Allora ho recuperato alcune puntate dei Simpson(che sono davvero divertenti) in lingua inglese(americano),trovando anche i testi dei dialoghi;e così riascoltandole ripetutamente ho imparato facilmente a memoria non solo nuove parole,ma anche espressioni complete se non interi dialoghi,in grande aiuto per la pronuncia e per esprimermi.
Poi per riascoltarle bastava semplicemente riportarle su un registratore,sentendole con le cuffie,senza il disturbo di mettersi un attimo davanti a un monitor per ripassare.
What do you think about it?


----------



## lsp

Feder said:
			
		

> Ciao a tutti.
> Leggevo dei metodi per imparare la lingua,così ho pensato di dirvi il mio,almeno per sapere che ne pensate....What do you think about it?


(solo italiano qui)

Ho fatto la stessa cosa nel contrario (programmi televisivi - diciamo semplici - in italiano). L'unica cosa è scegliere un programma che può (_possa_??) insegnare la lingua nel contesto giusto per te. I Simpson, per esempio, è molto colloquiale.


----------



## Howard Coberly

Ciao a tutti,

Questo e' un soggetto che mi interessa molto! 
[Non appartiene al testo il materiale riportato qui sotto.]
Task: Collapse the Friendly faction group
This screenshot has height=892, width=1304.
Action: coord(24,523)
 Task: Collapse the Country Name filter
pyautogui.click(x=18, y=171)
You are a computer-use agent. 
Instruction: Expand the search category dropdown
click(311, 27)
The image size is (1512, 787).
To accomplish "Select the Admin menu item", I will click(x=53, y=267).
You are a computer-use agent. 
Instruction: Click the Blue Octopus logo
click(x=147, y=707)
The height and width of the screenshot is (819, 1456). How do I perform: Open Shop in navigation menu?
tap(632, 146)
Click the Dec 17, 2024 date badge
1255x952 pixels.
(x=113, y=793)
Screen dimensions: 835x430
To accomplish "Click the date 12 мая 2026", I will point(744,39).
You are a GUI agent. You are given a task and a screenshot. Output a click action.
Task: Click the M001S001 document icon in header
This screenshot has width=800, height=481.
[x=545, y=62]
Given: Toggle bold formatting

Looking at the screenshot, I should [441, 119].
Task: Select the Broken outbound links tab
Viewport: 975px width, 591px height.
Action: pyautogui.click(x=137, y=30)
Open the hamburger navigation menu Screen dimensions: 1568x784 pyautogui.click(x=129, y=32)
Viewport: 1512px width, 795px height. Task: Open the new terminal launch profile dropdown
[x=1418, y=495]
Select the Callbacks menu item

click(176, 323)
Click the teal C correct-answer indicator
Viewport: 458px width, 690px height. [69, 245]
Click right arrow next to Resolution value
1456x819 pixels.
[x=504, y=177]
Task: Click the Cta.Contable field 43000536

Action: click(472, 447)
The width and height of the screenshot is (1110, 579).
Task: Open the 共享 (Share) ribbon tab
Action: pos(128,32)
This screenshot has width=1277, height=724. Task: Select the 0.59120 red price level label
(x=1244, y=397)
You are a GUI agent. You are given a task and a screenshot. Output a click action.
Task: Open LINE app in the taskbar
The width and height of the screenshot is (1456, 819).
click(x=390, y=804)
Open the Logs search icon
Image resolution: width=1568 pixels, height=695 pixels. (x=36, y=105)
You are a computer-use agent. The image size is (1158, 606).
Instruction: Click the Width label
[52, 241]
Per me, almeno, il miglore metodo sembra essere combinare gli elenchi di vocaboli con guardare i film.

Scrivo poi le cose che no capisco nei film affinche' io possa domandare la mia moglie o qualcuno su questo forum di (?) spiegarmi.


Ciao


----------



## danalto

Howard Coberly said:
			
		

> Ciao a tutti,
> 
> Questo e' un argomento che mi interessa molto!
> 
> Per me, almeno, il migliior metodo sembra essere abbinare l'apprendimento dei (nuovi) vocaboli con il guardare i film.
> 
> Scrivo poi le cose che non capisco nei film affinche' io possa chiedere a mia moglie o a qualcuno su questo forum di (?) spiegarmele.
> 
> 
> Ciao


Qualche correzione che spero ti sia utile


----------



## Howard Coberly

Grazie!!!!!!!!!!!!!


----------



## Moogey

Ho trovato che nel chattare con i madrelingua il mio vocabolario era aumentato. È in questo modo che il mio vocabolario ha aumentato di più. Il leggere dai madrelingua non è così efficace per me sfortunatamente.

-M


----------



## Forengi

Moogey said:
			
		

> Ho trovato che nel chattare con i madrelingua il mio vocabolario era aumentato. È in questo modo che il mio vocabolario ha aumentato di più. Il leggere dai madrelingua non è così efficace per me sfortunatamente.
> 
> -M


 
Dove chatti nel'italiano? In questo momento sto solo leggendo i fori qui ma ho voglio di usare piu italiano in discorrere. 

Suggero tu provi imparare due parole un giorno (non se piu) usando il internet e scrivendo le parole non capisci nell'un foglio.

Scusame per i miei errori


----------



## moki

Ho trovato un bel sito www.friendsabroad.com


----------